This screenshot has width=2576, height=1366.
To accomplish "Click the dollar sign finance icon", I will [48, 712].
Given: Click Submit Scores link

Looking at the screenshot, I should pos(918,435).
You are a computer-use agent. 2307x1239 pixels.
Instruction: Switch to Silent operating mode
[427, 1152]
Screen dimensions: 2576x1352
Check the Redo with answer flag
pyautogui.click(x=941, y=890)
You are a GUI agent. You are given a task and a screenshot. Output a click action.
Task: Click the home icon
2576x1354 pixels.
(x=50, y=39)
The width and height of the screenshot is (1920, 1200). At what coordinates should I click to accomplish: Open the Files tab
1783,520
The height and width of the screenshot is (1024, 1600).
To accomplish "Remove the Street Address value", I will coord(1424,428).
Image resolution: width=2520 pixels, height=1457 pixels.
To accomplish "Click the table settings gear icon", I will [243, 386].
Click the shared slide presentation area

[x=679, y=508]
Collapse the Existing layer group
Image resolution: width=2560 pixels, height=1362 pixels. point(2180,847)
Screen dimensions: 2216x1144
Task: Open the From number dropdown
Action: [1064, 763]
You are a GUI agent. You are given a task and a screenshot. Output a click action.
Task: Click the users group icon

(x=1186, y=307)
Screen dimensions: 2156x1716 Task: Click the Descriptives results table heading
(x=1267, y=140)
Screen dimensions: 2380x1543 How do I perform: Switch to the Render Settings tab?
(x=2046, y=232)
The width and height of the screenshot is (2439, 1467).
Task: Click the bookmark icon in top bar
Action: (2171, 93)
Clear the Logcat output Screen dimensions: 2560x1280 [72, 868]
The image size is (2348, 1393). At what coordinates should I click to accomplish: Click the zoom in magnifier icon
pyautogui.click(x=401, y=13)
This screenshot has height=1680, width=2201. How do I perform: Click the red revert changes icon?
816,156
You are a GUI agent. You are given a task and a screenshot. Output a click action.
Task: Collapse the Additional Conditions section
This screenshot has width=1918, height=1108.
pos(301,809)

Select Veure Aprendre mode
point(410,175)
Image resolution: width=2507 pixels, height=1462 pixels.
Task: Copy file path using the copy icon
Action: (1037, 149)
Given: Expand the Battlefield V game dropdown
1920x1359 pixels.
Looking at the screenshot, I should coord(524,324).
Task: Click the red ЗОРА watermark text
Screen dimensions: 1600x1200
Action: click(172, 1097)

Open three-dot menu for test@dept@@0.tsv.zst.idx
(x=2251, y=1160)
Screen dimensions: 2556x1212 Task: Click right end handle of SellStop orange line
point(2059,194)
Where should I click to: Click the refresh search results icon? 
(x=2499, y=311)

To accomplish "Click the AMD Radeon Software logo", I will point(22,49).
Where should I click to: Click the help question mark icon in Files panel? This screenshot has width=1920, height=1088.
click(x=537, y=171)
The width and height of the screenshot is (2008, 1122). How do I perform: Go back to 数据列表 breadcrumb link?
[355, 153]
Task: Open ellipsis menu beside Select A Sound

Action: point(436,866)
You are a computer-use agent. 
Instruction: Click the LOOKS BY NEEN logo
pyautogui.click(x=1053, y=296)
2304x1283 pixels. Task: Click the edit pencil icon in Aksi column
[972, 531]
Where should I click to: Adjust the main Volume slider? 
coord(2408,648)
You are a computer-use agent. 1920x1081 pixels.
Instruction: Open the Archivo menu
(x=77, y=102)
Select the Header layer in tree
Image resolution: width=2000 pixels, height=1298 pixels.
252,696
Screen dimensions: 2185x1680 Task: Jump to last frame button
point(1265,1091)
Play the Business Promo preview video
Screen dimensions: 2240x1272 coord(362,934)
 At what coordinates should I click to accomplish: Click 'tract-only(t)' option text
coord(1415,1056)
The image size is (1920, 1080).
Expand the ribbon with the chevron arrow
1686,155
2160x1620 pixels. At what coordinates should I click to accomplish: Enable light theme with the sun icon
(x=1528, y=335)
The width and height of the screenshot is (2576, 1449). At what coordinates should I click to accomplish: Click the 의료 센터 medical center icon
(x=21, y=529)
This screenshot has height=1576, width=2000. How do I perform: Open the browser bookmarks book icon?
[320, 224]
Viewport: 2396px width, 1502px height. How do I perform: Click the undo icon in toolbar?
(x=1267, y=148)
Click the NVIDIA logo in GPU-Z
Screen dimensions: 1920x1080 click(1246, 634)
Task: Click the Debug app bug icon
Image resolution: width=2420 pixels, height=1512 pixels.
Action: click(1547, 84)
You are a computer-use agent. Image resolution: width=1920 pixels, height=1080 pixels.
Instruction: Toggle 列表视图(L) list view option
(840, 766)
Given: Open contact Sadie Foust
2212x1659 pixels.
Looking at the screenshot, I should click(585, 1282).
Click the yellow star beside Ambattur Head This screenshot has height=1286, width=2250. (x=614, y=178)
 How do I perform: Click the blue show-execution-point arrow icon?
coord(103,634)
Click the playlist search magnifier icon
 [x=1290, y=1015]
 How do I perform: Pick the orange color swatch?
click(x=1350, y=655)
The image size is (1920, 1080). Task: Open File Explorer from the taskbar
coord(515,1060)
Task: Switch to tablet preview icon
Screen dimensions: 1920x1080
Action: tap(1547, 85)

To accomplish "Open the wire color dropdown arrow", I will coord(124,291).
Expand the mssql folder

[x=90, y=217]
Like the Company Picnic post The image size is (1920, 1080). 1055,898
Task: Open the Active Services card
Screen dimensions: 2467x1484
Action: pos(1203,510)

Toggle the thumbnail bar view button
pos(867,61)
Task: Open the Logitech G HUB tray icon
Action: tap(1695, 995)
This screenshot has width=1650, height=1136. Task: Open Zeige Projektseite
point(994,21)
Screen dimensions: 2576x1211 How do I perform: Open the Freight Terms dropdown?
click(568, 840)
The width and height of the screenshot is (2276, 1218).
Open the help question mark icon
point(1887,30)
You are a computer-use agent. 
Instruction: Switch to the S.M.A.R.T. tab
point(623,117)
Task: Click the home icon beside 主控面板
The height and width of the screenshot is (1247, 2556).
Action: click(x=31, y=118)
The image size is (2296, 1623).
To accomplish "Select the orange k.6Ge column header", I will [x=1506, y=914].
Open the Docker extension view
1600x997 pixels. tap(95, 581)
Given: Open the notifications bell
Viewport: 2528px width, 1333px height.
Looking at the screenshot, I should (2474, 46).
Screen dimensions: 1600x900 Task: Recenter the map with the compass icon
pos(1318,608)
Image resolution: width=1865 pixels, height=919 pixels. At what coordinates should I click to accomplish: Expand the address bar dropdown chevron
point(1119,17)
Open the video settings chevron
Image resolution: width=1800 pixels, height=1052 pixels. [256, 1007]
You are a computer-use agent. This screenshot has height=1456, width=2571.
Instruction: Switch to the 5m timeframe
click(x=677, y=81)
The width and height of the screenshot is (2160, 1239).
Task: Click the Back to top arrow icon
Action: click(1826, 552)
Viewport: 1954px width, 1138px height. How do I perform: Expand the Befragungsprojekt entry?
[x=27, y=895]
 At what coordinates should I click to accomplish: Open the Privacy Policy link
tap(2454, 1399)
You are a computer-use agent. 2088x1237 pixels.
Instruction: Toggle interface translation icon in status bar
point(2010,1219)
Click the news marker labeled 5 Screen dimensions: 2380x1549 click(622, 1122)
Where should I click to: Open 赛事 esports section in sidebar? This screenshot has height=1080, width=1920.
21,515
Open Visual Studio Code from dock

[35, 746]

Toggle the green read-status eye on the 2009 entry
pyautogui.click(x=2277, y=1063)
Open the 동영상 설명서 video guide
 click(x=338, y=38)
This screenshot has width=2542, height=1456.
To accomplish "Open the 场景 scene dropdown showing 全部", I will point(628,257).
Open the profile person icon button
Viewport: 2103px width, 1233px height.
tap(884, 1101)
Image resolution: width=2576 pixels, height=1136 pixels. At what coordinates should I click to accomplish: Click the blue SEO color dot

Problem details:
Exactly and exclusively, repeat the lines from the line that contains "Open Visual Studio Code from dock" through the end of the records, both ends included.

Response to this task:
Open Visual Studio Code from dock

[35, 746]

Toggle the green read-status eye on the 2009 entry
pyautogui.click(x=2277, y=1063)
Open the 동영상 설명서 video guide
 click(x=338, y=38)
This screenshot has width=2542, height=1456.
To accomplish "Open the 场景 scene dropdown showing 全部", I will point(628,257).
Open the profile person icon button
Viewport: 2103px width, 1233px height.
tap(884, 1101)
Image resolution: width=2576 pixels, height=1136 pixels. At what coordinates should I click to accomplish: Click the blue SEO color dot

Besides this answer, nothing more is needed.